= PROBLEM DETAILS =
Copy the data that follows, exactly and completely.

= INPUT =

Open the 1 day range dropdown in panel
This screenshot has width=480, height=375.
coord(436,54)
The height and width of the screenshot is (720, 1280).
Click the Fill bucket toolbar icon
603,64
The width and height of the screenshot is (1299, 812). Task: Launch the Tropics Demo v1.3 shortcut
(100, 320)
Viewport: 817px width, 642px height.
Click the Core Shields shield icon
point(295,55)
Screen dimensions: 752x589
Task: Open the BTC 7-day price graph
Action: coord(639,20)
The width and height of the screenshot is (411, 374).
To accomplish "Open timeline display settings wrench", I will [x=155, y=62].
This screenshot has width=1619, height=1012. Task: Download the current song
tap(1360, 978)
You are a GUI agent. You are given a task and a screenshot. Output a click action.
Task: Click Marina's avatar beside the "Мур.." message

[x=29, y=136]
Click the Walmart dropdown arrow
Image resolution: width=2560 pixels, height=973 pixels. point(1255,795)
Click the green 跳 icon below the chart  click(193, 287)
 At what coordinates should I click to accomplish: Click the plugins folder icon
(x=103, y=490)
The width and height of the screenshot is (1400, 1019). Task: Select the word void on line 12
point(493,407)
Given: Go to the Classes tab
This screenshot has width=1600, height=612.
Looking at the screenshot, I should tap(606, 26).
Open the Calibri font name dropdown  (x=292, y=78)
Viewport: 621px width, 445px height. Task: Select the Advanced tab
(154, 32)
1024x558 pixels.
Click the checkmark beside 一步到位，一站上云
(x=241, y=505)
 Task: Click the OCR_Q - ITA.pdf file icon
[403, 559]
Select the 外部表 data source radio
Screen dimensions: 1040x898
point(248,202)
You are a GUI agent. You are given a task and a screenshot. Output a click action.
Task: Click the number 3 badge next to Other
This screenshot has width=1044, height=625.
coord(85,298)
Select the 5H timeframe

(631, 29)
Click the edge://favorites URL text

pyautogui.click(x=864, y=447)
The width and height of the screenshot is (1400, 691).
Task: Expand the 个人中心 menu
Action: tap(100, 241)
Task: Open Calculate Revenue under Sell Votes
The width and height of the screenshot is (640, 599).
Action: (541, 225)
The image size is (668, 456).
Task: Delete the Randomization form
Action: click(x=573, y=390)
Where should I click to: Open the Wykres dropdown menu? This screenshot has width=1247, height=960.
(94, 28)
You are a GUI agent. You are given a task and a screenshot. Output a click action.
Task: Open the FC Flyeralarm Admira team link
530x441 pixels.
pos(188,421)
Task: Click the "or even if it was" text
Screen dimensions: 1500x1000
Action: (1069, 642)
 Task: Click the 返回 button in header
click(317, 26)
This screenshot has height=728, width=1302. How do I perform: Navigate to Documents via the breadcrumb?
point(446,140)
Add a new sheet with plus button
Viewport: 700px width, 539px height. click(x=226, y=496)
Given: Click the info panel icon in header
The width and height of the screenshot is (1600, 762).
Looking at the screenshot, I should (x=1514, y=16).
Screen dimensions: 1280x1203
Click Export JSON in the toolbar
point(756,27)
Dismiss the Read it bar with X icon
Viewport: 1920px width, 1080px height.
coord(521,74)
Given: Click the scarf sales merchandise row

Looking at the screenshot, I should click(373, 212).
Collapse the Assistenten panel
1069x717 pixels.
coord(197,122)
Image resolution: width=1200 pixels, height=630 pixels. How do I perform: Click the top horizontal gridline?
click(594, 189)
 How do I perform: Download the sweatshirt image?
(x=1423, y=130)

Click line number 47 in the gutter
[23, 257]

= ANSWER BOX =
Open the 1 day range dropdown in panel
This screenshot has width=480, height=375.
coord(436,54)
The height and width of the screenshot is (720, 1280).
Click the Fill bucket toolbar icon
603,64
The width and height of the screenshot is (1299, 812). Task: Launch the Tropics Demo v1.3 shortcut
(100, 320)
Viewport: 817px width, 642px height.
Click the Core Shields shield icon
point(295,55)
Screen dimensions: 752x589
Task: Open the BTC 7-day price graph
Action: coord(639,20)
The width and height of the screenshot is (411, 374).
To accomplish "Open timeline display settings wrench", I will [x=155, y=62].
This screenshot has width=1619, height=1012. Task: Download the current song
tap(1360, 978)
You are a GUI agent. You are given a task and a screenshot. Output a click action.
Task: Click Marina's avatar beside the "Мур.." message

[x=29, y=136]
Click the Walmart dropdown arrow
Image resolution: width=2560 pixels, height=973 pixels. point(1255,795)
Click the green 跳 icon below the chart  click(193, 287)
 At what coordinates should I click to accomplish: Click the plugins folder icon
(x=103, y=490)
The width and height of the screenshot is (1400, 1019). Task: Select the word void on line 12
point(493,407)
Given: Go to the Classes tab
This screenshot has width=1600, height=612.
Looking at the screenshot, I should tap(606, 26).
Open the Calibri font name dropdown  (x=292, y=78)
Viewport: 621px width, 445px height. Task: Select the Advanced tab
(154, 32)
1024x558 pixels.
Click the checkmark beside 一步到位，一站上云
(x=241, y=505)
 Task: Click the OCR_Q - ITA.pdf file icon
[403, 559]
Select the 外部表 data source radio
Screen dimensions: 1040x898
point(248,202)
You are a GUI agent. You are given a task and a screenshot. Output a click action.
Task: Click the number 3 badge next to Other
This screenshot has width=1044, height=625.
coord(85,298)
Select the 5H timeframe

(631, 29)
Click the edge://favorites URL text

pyautogui.click(x=864, y=447)
The width and height of the screenshot is (1400, 691).
Task: Expand the 个人中心 menu
Action: tap(100, 241)
Task: Open Calculate Revenue under Sell Votes
The width and height of the screenshot is (640, 599).
Action: (541, 225)
The image size is (668, 456).
Task: Delete the Randomization form
Action: click(x=573, y=390)
Where should I click to: Open the Wykres dropdown menu? This screenshot has width=1247, height=960.
(94, 28)
You are a GUI agent. You are given a task and a screenshot. Output a click action.
Task: Open the FC Flyeralarm Admira team link
530x441 pixels.
pos(188,421)
Task: Click the "or even if it was" text
Screen dimensions: 1500x1000
Action: (1069, 642)
 Task: Click the 返回 button in header
click(317, 26)
This screenshot has height=728, width=1302. How do I perform: Navigate to Documents via the breadcrumb?
point(446,140)
Add a new sheet with plus button
Viewport: 700px width, 539px height. click(x=226, y=496)
Given: Click the info panel icon in header
The width and height of the screenshot is (1600, 762).
Looking at the screenshot, I should (x=1514, y=16).
Screen dimensions: 1280x1203
Click Export JSON in the toolbar
point(756,27)
Dismiss the Read it bar with X icon
Viewport: 1920px width, 1080px height.
coord(521,74)
Given: Click the scarf sales merchandise row

Looking at the screenshot, I should click(373, 212).
Collapse the Assistenten panel
1069x717 pixels.
coord(197,122)
Image resolution: width=1200 pixels, height=630 pixels. How do I perform: Click the top horizontal gridline?
click(594, 189)
 How do I perform: Download the sweatshirt image?
(x=1423, y=130)

Click line number 47 in the gutter
[23, 257]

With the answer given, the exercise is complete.